* Given task *
Please reproduce the commentary below on the US midterm elections word for word, between "Republican candidates, in" and "Trump/DeSantis fault line.", inclusive.

“Vindicated”: that is the new buzzword in American politics. It is being parroted by Democrats, from West Wing spin doctors to recently re-elected dog-catchers. In its origin, it is a commonplace example of political-speak, damage-limitation vocabulary; but it has implications far beyond the current election and, in the long term, has the potential to become, for the Democrats, a lethal example of the law of unintended consequences.
In the short term, “vindicated” is simply intended to promote the Democrats’ “narrative”, in the argot of political PR, that losing control of the House of Representatives and possibly the Senate is a famous victory. There is nothing surprising about this: it is politics, and politics is about deception. Joe Biden did not get where he is today – nor did any of the 100 Senators and 435 Congressmen – by telling the truth. “Vindicated” is just part of the routine smoke-and-mirrors exercises by which practitioners of the dark art attempt to persuade the public that black is white.
The Republicans tried to convince the electorate that a “red wave” was on the way, despite the fact that opinion polls did not strongly suggest that – though they did not entirely negate the possibility – in order to create momentum for their cause. Patently, it did not work. That has left them embarrassed by the straitened character of their victory, far below the norm in midterm elections, with the US economy in trouble after two years of one of the worst administrations in American history.
The reality is that this election was a disaster for both parties and in strikingly similar ways. Reality, however, is not to be found in the mainstream media. Brits have an advantage in watching the shameless bias of the major American television stations, since we have been exposed to the BBC. One excited CNN commentator did “a James Naughtie”, when canvassing a possible opportunity for the Democrats: “if we (sic) take those votes…”
Republican candidates, in the style of classical Greece, are awarded an essential epithet – “election denier” – but, curiously, the term is never applied to Stacey Abrams, who invented the tactic, though this time she broke with tradition and conceded defeat. The celebratory atmosphere in the television studios of the mainstream media reflected relief at the relatively light drubbing the Democrats received at the hands of voters.
Not every Republican was treated hostilely. The presentation of Ron DeSantis’s return as governor of Florida with a significantly increased majority was so jubilant, so laudatory of the Governor’s political skills, one would have thought he was Nancy Pelosi’s favourite nephew. That is because the agenda of Democrats and their fellow travellers is to encourage a split in the Republican Party, along the Trump/DeSantis fault line.
The Republicans need little encouragement to embrace a fissiparous schism that could render them unelectable. Their dilemma is almost insoluble. The central issue is: is Donald Trump past his sell-by date? The talking heads in the mainstream media studios are urging Republicans to break free of Trump’s control. Why? They are no well-wishers of the GOP. The CNN exit poll showed that 39 per cent of voters have a favourable view of Trump, a verdict that astonished the studio-bound commentators.

* Excerpted records *
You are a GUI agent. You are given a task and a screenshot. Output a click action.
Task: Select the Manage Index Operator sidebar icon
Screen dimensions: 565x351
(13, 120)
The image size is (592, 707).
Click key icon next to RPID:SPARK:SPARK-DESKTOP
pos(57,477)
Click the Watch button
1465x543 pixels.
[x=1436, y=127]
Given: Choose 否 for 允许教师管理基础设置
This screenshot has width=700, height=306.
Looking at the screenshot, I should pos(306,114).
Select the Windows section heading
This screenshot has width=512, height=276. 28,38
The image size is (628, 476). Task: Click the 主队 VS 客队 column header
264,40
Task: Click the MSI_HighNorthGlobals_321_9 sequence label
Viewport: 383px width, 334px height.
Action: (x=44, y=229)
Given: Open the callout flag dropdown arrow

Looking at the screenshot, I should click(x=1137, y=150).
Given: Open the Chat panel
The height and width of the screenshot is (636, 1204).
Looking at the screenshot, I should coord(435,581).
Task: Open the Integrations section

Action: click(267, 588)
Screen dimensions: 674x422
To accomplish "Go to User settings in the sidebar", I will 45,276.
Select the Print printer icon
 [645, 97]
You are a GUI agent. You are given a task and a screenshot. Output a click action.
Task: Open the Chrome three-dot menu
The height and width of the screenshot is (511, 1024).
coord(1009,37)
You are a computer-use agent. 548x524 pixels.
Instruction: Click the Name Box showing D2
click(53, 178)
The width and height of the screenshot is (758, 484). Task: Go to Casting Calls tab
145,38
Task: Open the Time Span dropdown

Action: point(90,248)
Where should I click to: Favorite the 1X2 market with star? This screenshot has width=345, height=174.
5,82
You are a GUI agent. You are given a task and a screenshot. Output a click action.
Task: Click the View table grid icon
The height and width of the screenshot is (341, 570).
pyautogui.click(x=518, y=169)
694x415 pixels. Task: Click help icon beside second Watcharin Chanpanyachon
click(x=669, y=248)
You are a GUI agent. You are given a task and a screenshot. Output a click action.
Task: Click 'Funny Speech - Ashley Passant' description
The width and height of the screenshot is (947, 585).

* Reply to the exercise *
Republican candidates, in the style of classical Greece, are awarded an essential epithet – “election denier” – but, curiously, the term is never applied to Stacey Abrams, who invented the tactic, though this time she broke with tradition and conceded defeat. The celebratory atmosphere in the television studios of the mainstream media reflected relief at the relatively light drubbing the Democrats received at the hands of voters.
Not every Republican was treated hostilely. The presentation of Ron DeSantis’s return as governor of Florida with a significantly increased majority was so jubilant, so laudatory of the Governor’s political skills, one would have thought he was Nancy Pelosi’s favourite nephew. That is because the agenda of Democrats and their fellow travellers is to encourage a split in the Republican Party, along the Trump/DeSantis fault line.